◆ Work request:
Please give every entry again, exactly as it reads.

(Data to use Opens)

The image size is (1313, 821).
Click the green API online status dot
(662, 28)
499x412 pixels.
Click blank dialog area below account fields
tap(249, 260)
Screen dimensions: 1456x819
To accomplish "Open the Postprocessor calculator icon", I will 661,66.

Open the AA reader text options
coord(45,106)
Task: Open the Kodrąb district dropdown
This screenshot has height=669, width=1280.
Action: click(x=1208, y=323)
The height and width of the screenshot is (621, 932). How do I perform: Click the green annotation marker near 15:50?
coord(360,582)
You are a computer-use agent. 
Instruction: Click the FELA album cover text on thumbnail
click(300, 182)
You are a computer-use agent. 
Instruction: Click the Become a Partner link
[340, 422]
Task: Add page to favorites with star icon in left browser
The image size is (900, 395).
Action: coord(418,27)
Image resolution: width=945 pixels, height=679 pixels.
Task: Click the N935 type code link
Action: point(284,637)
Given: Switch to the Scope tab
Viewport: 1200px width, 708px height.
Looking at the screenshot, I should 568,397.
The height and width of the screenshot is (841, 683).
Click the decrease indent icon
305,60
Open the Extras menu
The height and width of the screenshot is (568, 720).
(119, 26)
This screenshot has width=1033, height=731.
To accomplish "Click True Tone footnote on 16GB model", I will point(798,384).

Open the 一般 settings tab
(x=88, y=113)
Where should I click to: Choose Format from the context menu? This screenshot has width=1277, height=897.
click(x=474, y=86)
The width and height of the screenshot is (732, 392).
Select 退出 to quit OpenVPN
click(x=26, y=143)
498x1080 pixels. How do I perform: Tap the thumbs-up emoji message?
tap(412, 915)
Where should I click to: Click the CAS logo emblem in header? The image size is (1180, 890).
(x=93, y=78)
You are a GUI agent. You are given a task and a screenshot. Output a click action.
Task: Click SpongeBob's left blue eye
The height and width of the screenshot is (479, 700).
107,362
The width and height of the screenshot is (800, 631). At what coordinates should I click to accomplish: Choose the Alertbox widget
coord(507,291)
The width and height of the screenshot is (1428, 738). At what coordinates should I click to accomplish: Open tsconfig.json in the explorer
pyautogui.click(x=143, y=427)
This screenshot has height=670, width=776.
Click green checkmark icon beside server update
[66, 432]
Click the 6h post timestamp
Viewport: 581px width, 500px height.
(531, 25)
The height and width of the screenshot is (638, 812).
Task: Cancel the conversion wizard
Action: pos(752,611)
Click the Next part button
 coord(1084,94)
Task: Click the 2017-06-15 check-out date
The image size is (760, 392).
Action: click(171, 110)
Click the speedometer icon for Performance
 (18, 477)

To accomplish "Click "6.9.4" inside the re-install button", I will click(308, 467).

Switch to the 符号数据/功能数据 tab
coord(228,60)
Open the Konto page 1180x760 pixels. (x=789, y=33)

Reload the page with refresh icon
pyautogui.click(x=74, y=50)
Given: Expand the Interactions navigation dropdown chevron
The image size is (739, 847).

(Data to use Closes)

◆ Expected answer:
The image size is (1313, 821).
Click the green API online status dot
(662, 28)
499x412 pixels.
Click blank dialog area below account fields
tap(249, 260)
Screen dimensions: 1456x819
To accomplish "Open the Postprocessor calculator icon", I will 661,66.

Open the AA reader text options
coord(45,106)
Task: Open the Kodrąb district dropdown
This screenshot has height=669, width=1280.
Action: click(x=1208, y=323)
The height and width of the screenshot is (621, 932). How do I perform: Click the green annotation marker near 15:50?
coord(360,582)
You are a computer-use agent. 
Instruction: Click the FELA album cover text on thumbnail
click(300, 182)
You are a computer-use agent. 
Instruction: Click the Become a Partner link
[340, 422]
Task: Add page to favorites with star icon in left browser
The image size is (900, 395).
Action: coord(418,27)
Image resolution: width=945 pixels, height=679 pixels.
Task: Click the N935 type code link
Action: point(284,637)
Given: Switch to the Scope tab
Viewport: 1200px width, 708px height.
Looking at the screenshot, I should 568,397.
The height and width of the screenshot is (841, 683).
Click the decrease indent icon
305,60
Open the Extras menu
The height and width of the screenshot is (568, 720).
(119, 26)
This screenshot has width=1033, height=731.
To accomplish "Click True Tone footnote on 16GB model", I will point(798,384).

Open the 一般 settings tab
(x=88, y=113)
Where should I click to: Choose Format from the context menu? This screenshot has width=1277, height=897.
click(x=474, y=86)
The width and height of the screenshot is (732, 392).
Select 退出 to quit OpenVPN
click(x=26, y=143)
498x1080 pixels. How do I perform: Tap the thumbs-up emoji message?
tap(412, 915)
Where should I click to: Click the CAS logo emblem in header? The image size is (1180, 890).
(x=93, y=78)
You are a GUI agent. You are given a task and a screenshot. Output a click action.
Task: Click SpongeBob's left blue eye
The height and width of the screenshot is (479, 700).
107,362
The width and height of the screenshot is (800, 631). At what coordinates should I click to accomplish: Choose the Alertbox widget
coord(507,291)
The width and height of the screenshot is (1428, 738). At what coordinates should I click to accomplish: Open tsconfig.json in the explorer
pyautogui.click(x=143, y=427)
This screenshot has height=670, width=776.
Click green checkmark icon beside server update
[66, 432]
Click the 6h post timestamp
Viewport: 581px width, 500px height.
(531, 25)
The height and width of the screenshot is (638, 812).
Task: Cancel the conversion wizard
Action: pos(752,611)
Click the Next part button
 coord(1084,94)
Task: Click the 2017-06-15 check-out date
The image size is (760, 392).
Action: click(171, 110)
Click the speedometer icon for Performance
 (18, 477)

To accomplish "Click "6.9.4" inside the re-install button", I will click(308, 467).

Switch to the 符号数据/功能数据 tab
coord(228,60)
Open the Konto page 1180x760 pixels. (x=789, y=33)

Reload the page with refresh icon
pyautogui.click(x=74, y=50)
Given: Expand the Interactions navigation dropdown chevron
The image size is (739, 847).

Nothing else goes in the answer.